We don't travel the antique circuit, for both budgetary and philosophical reasons. At high-end antique stores, someone else has already experienced the thrill that accompanies a truly fabulous thrift store find — spotting a 1950's-era Canadian Tire catalogue amidst a heap of otherwise ordinary household ephemera (collectible papers). At the same time, the antique store owners might bypass a supposedly valueless book, postcard or trinket that we might consider priceless.
That's why my son and I like to be the ones doing the exploring — limbo-ing down aisles made narrow by precariously stacked boxes while breathing in that intoxicating thrift shop scent of must, dust and time.
We've had some fabulous conversations while uncovering thrift store treasures-talks about the kinds of toys I enjoyed when I was his age and how safety standards have changed over the years (or how much we thought they had changed!) He's amazed when he hears how many times I burned myself while making cakes with my 1960's vintage Easy Bake Oven.
Together, we've unearthed all kinds of treasures: a wooden flower stand that my son immediately refashioned into an objet d'art; wooden boxes in all shapes and sizes; a metal toolbox that was meant for his Dad but that has kind of become everyone's toolbox; jars of old buttons; postcards and books galore; and all kinds of frame-worthy bits of paper. (Now we're busy acquiring frames.)

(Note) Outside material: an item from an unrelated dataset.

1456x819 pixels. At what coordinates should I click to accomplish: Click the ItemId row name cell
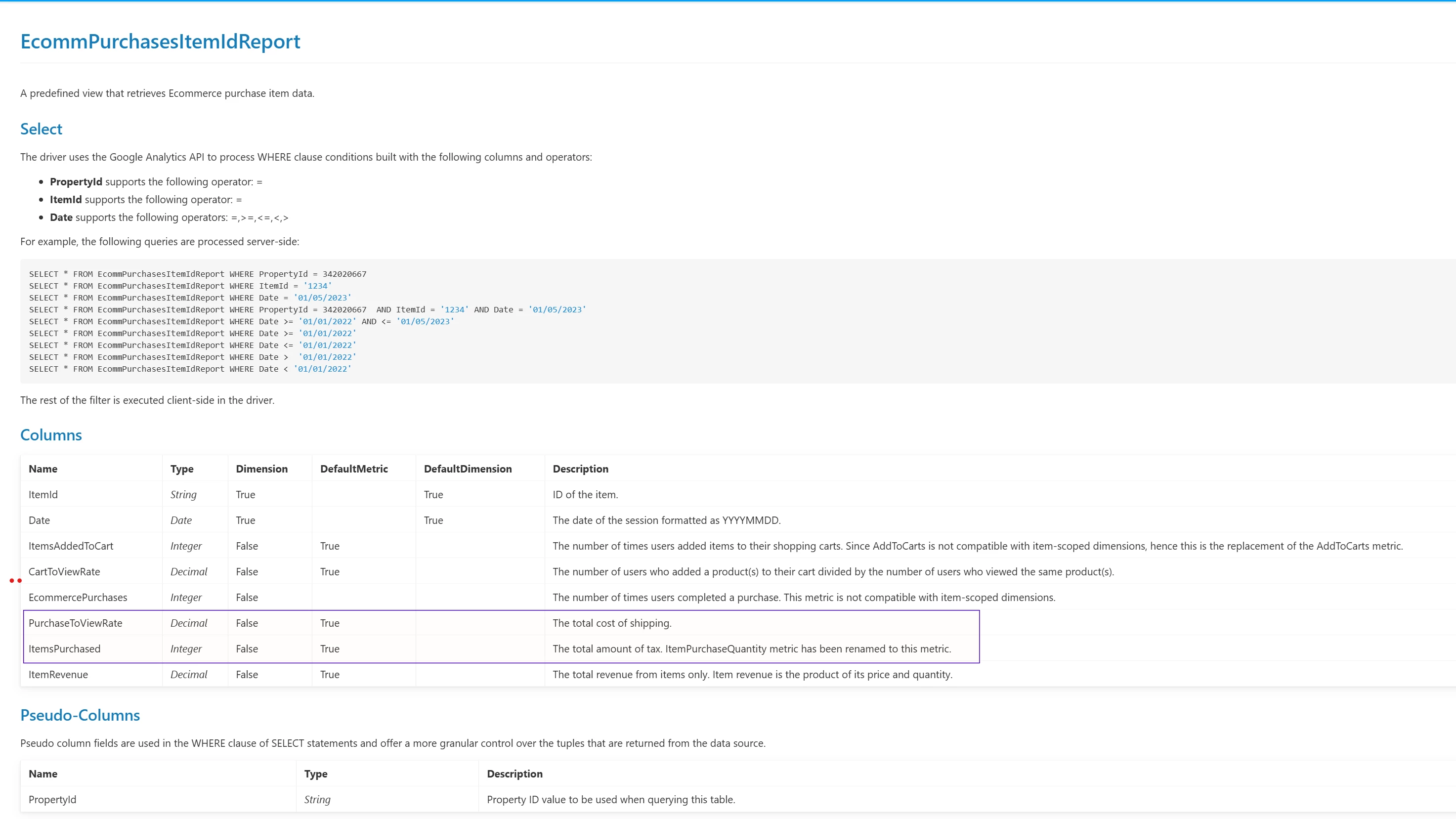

When I'm shopping with my son, the time machine starts spinning around and around. I'll be looking at a teapot or a juice squeezer that looks just like one my Grandma used to have and then I'll see my son pouring through boxes of books like a younger me. Or he'll comment on something being a fabulous deal, just the way my Dad would.
I walk out of thrift stores with more than just armfuls of other people's treasures and memories. I take home plenty of my own.
Are you a fan of thrift or second-hand stores? Do you and your family members share a passion for any kind of collectibles: old books? Sports collectibles? Old postcards or photographs?